Die erzielte Vereinbarung regelt die Tarifverträge bis einschließlich 2022, so dass die nächsten Tarifverhandlungen im Herbst 2022 für das Jahr 2023 stattfinden werden. Arbeitgeber- und Arbeitnehmervertreter wollen die daraus resultierende Verhandlungspause für eine grundlegende Revision des Tarifvertrags nutzen. Arbeitnehmer- und Arbeitgebervertreter der Sozialwirtschaft in Österreich haben ihre Tarifverhandlungen abgeschlossen. Sie einigten sich auf ein Dreijahrespaket: 2020 wird es für die rund 125.000 Beschäftigten im privaten Pflege-, Gesundheits- und Sozialbereich eine Lohnerhöhung von 2,7 Prozent geben und 2021 um 0,6 Prozent über der Inflationsrate (Zeitraum November 2019 bis Oktober 2020). Ab dem 1. Januar 2022 wird die Arbeitszeit von derzeit 38 auf 37 Stunden pro Woche reduziert. Für Mitarbeiter, die von März bis Juni 2020 mit Kunden in Kontakt standen, gibt es auch einen Corona-Bonus von 500 Euro. “Wir werden unser Möglichstes tun, um sicherzustellen, dass dieser Freibetrag auch steuerfrei ist – analog zu den Prämien, die im Lebensmittelhandel gezahlt werden. Unsere Mitarbeiter leisten einen wichtigen Beitrag, um Österreich in dieser Zeit am Laufen zu halten. Diese Anerkennung verdienen sie”, sagte SWÖ-Obmann Erich Fenninger.

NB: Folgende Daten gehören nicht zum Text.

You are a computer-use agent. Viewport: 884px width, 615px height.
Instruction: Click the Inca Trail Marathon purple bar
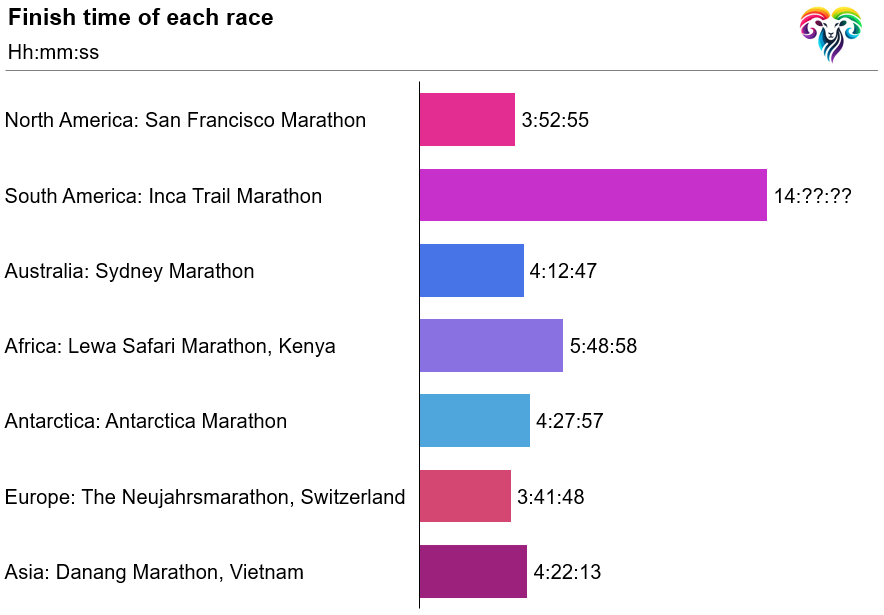pos(593,195)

“Es war eine lange und harte Verhandlung, aber die Arbeit hat sich gelohnt. Das Ergebnis ist wirtschaftlich machbar und ein klares Zeichen der Wertschätzung für unsere Mitarbeiter”, sagt Walter Marschitz, Verhandlungsführer der in der Österreichischen Sozialwirtschaft (SWÖ, Mitglied des Bundesverbandes der Europäischen Sozialarbeitgeber) organisierten Arbeitgeberverbände.